* [Given exercise]
Set down, word for word, every line from the first one up to and including the line that contains "Click the DataTag".

(Items listed in a dataset)
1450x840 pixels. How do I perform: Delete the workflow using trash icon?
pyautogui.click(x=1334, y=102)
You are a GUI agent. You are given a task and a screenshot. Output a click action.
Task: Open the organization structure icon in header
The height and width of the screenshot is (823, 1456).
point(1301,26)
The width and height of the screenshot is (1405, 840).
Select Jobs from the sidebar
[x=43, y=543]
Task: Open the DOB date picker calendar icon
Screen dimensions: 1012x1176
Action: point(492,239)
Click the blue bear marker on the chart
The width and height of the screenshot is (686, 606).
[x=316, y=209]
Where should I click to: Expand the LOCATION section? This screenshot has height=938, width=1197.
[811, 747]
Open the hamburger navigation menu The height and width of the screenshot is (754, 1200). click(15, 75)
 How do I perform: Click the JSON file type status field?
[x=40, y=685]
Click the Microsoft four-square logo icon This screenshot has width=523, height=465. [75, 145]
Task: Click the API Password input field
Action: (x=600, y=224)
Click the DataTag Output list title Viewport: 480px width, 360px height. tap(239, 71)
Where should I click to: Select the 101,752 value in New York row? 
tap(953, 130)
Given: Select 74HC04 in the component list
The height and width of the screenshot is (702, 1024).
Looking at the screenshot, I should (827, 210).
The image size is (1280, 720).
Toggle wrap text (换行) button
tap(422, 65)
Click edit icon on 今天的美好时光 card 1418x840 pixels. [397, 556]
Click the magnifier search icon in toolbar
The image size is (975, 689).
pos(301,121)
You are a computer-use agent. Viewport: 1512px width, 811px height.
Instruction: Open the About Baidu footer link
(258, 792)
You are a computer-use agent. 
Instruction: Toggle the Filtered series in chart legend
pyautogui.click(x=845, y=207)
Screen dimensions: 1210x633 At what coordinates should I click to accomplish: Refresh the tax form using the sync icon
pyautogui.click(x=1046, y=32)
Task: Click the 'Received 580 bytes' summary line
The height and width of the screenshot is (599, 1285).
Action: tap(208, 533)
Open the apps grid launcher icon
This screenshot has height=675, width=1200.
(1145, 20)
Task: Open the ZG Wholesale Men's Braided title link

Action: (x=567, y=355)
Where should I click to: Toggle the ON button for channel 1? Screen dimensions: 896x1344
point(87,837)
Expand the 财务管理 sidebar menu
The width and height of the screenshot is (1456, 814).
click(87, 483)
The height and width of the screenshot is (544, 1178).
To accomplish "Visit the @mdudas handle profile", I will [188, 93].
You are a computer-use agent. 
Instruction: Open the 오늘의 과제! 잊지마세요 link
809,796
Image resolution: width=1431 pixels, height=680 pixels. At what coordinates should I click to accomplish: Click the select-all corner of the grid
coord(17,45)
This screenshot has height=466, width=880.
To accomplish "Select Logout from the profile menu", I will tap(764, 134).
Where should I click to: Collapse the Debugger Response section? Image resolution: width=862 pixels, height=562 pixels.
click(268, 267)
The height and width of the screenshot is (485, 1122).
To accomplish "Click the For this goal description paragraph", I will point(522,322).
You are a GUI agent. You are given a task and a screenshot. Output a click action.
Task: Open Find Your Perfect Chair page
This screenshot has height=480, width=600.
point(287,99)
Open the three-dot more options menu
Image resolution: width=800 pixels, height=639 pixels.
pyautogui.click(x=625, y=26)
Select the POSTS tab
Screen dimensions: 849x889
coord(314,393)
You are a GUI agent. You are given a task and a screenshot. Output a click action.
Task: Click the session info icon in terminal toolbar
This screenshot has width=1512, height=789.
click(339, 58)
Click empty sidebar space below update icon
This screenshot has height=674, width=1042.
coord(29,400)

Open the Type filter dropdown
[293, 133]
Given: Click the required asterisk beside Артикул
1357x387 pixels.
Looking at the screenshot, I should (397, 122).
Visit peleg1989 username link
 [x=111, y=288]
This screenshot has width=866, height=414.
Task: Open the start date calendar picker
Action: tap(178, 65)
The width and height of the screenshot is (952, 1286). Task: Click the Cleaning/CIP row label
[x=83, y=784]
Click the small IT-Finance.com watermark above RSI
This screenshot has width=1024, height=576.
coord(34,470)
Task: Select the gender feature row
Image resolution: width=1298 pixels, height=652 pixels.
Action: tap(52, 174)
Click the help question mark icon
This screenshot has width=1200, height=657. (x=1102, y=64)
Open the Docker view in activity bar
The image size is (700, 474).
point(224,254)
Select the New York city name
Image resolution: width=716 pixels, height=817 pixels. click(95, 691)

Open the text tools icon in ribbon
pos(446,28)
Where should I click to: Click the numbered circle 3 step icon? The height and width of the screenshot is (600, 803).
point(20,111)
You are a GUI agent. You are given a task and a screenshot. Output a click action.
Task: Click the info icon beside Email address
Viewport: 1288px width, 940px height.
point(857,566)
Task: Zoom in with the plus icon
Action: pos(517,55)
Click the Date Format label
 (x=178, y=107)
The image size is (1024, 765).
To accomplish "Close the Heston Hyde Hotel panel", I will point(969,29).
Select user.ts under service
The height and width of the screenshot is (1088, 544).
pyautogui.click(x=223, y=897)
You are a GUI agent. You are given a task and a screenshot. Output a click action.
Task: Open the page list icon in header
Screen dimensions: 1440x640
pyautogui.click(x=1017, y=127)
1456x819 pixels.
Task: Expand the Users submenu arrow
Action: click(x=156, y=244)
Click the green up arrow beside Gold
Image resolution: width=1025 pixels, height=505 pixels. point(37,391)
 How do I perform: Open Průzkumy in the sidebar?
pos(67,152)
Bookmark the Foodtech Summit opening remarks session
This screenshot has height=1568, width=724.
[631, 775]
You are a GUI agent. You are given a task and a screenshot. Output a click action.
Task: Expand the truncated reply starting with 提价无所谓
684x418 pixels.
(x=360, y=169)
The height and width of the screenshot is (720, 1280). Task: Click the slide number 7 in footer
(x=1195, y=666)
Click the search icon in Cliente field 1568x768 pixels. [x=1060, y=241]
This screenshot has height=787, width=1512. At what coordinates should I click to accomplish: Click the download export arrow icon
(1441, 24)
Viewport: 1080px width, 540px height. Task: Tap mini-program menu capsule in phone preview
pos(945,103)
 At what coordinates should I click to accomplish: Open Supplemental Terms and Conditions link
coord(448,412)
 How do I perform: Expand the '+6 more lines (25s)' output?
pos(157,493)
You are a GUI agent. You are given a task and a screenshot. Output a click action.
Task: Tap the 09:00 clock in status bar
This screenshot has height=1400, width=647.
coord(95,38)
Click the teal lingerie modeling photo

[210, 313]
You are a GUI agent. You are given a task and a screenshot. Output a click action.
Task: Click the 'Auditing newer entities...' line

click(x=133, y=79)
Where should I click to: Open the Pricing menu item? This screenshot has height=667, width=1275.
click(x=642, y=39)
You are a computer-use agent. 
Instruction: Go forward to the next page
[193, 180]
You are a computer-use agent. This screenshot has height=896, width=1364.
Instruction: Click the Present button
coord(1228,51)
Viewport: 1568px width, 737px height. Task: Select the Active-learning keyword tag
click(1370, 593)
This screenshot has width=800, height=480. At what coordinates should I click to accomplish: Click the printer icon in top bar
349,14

* [Complete answer]
1450x840 pixels. How do I perform: Delete the workflow using trash icon?
pyautogui.click(x=1334, y=102)
You are a GUI agent. You are given a task and a screenshot. Output a click action.
Task: Open the organization structure icon in header
The height and width of the screenshot is (823, 1456).
point(1301,26)
The width and height of the screenshot is (1405, 840).
Select Jobs from the sidebar
[x=43, y=543]
Task: Open the DOB date picker calendar icon
Screen dimensions: 1012x1176
Action: point(492,239)
Click the blue bear marker on the chart
The width and height of the screenshot is (686, 606).
[x=316, y=209]
Where should I click to: Expand the LOCATION section? This screenshot has height=938, width=1197.
[811, 747]
Open the hamburger navigation menu The height and width of the screenshot is (754, 1200). click(15, 75)
 How do I perform: Click the JSON file type status field?
[x=40, y=685]
Click the Microsoft four-square logo icon This screenshot has width=523, height=465. [75, 145]
Task: Click the API Password input field
Action: (x=600, y=224)
Click the DataTag Output list title Viewport: 480px width, 360px height. tap(239, 71)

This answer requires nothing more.